In the mail was an “invite” to one of the summer’s premier events. Like many of these bedecked soirées, the highlight was where you’d be, whose house and what setting.
I read these things for the same reason I read real estate fliers: adjectives.
Here was a new one, in a brochure for a garden tour, a word that stung and worried me: “post-agricultural.”
One of the drawbacks to becoming a resort community is that you cede nature’s timely rhythms to man’s unnatural desires. To the village’s credit, they did consider hiring a renowned psychiatrist rather than an attorney to help them sort through the irrational pursuits put forth in Sagaponack. It was cheaper to go with the lawyer, and he could not write prescriptions, which helps with liability issues.
Never have Sagg’s roads been busier. I can tell you this by the rate at which guinea hens are killed.
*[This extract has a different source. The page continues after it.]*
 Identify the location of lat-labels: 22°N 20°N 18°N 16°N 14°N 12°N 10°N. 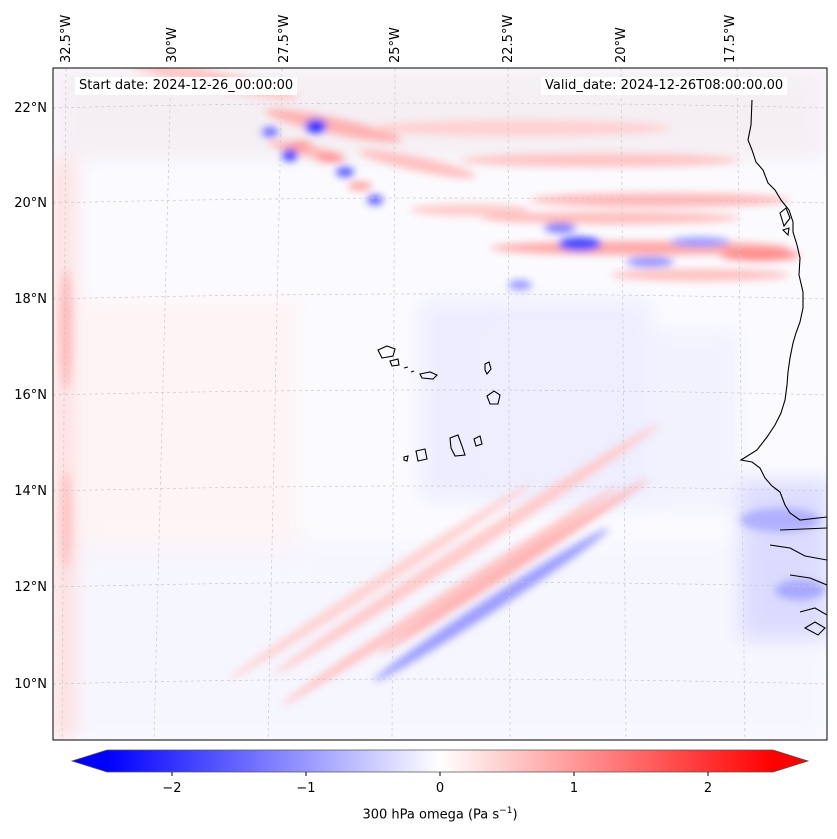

People know about the deer rut, but the guinea hen rut, because it is so localized, gets less attention. Also, a guinea hen doesn’t total your car—much as I wish it could.
They are nothing to slow down and stop texting for, because, unlike the deer, they pose no harm. Guinea hens rut after the last frost, with a brief lull during the shortest days. Guinea hens are just one part of the overall carnage that takes place every year right around this time—dead rodents and marsupials, turtles and rats. Slain is the mockingbird, with her mate screaming loud. Lifeless and flat, a puff of feathers or a patch of fur. Memorial Day weekend, indeed. It is the most misused holiday we’ve got.
There is no rational way to make our roads safer, though plenty of irrational ones … helicopter deliveries only, mopeds and more guinea hens. And the village motto could finally be changed from “Land of the large groundnuts” to “The Hamptons’ first island nation.”
Walk, don’t run, to the annual bake sale on Saturday, May 25.